Oh, the love...In this moment i am home. Thanks for all the kind and funny words!

Some people commented on my handle "struttinghip" it's a nickname that was made up when i was 14. My friends and I decided we needed indian names and well... I strut. I can't help it. It has stuck for over a decade.

As for dodge: When are we going out? I know nothing about a cable guy. But I am fond of doritos and Budweiser. Promise you won't try to follow me to the bathroom and look at my poop?After all, i am a snooty chick that wants to be a lady!(just to clarify- I am not snooty).

_______
struttnghip

Bilgepump (1475) -- 03.07.2007

You aren't home until Dumpy hits on you, and I totally debase your moral compass, so just relax, toots, your time is coming....

Skidmark Joe (not verified) -- 03.07.2007

Cool story struttinghip. It wouldn't put me off if my date was oozing loose runny shit out of her arsehole. Actually, yeah it would :-)

Toots N. McCrack (160) -- 03.08.2007

Bilgepump, are you talkin to me on that last comment, or Sruttinghip? Couldn't tell if that "toots" was for me or just a term of endearment for the author? I actually DO have a "moral compass" but it's pretty wonky due to the lack of use lately!

Either way, I'm glad this thread has got you talking, struttinghip (and thanks for the info on the origin of the name! This is what I was saying-- we didn't know you at all, and now it's all falling into place). You seem like a lot of fun. Keep posting!


_______
'Hey that sounds pretty nasty, how about a courtesy flush over there?' (AP1)

Turdle Dove (84) -- 03.08.2007

I thought the story was hilarious, especially since I currently live in Westchester Country and even the oxygen around here owns a little place in the Hamptons.

And this story sounds like a scene from an outrageous-yet-touching romantic comedy. I think her date was Ben Stiller. Or was it Will Ferrell?

thefinalpolish (12) -- 03.09.2007

I liked your story very much - I work in midtown - We should have a girlie piss up one night and exchange tales...

healthy 1 (1421) -- 03.10.2007

Not a bad first story. Though it could a little more, it shows potential.

I can't believe that they nail the vanity shut, that is bad. Worse still, someone should have replaced the toilet paper, or at least left a tissue box until the TP roll was replaced.
_______
"Thunder in March betokens a fruitfull year" .Or is it "Thunder in March, frost in June"?

MousePoo (149) -- 07.11.2007

Chocolate mousse will never seem the same..

ZoeBird (2) -- 09.14.2007

No, please, tell us more about your life. I am so terribly pre-occupied with what you ordered for dinner, what you're wearing, the name of the place you're at...

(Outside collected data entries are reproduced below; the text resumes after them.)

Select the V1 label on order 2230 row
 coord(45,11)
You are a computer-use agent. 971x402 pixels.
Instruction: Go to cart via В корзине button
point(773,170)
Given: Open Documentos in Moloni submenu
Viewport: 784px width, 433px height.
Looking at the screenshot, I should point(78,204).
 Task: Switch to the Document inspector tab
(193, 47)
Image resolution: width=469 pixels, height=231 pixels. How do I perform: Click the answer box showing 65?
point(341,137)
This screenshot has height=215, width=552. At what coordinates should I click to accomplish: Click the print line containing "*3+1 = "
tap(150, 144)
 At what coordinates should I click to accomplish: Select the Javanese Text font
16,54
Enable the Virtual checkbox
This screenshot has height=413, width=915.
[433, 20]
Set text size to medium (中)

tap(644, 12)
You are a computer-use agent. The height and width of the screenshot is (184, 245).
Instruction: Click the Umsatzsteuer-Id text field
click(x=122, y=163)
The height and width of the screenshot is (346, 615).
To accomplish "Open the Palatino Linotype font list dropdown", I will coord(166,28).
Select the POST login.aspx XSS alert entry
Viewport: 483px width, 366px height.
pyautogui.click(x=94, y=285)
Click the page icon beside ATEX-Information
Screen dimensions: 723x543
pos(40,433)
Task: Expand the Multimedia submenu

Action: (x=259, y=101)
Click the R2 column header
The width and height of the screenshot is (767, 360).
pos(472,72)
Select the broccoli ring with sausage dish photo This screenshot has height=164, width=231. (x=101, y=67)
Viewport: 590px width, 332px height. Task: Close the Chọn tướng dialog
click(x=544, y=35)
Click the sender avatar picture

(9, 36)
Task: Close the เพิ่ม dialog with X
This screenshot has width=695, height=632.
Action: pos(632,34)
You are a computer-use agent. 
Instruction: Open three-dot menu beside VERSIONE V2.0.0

Hamster (579) -- 09.14.2007

Enjoyed this one struttinghip - I can't help feeling that you did have some good fortune - that you were actually sitting ON THE POT when this terrible event took place!! Suppose you had been hundreds of yards away!!! Anyway, have you had no more adventures since!!??

Anonymous Coward (not verified) -- 02.20.2008

Did few here actually R-E-A-D the story. She's implying her DATE was a name dropping, pretentious tool, who (notice) she didn't date again! The author, on the other hand, is a down-to-earth, unashamed of her diarrhea, well written, UNpretentios, long-suffering, POOP-REPORTER!!! Keep reporting your tales (and reports from YOUR tail) from New York!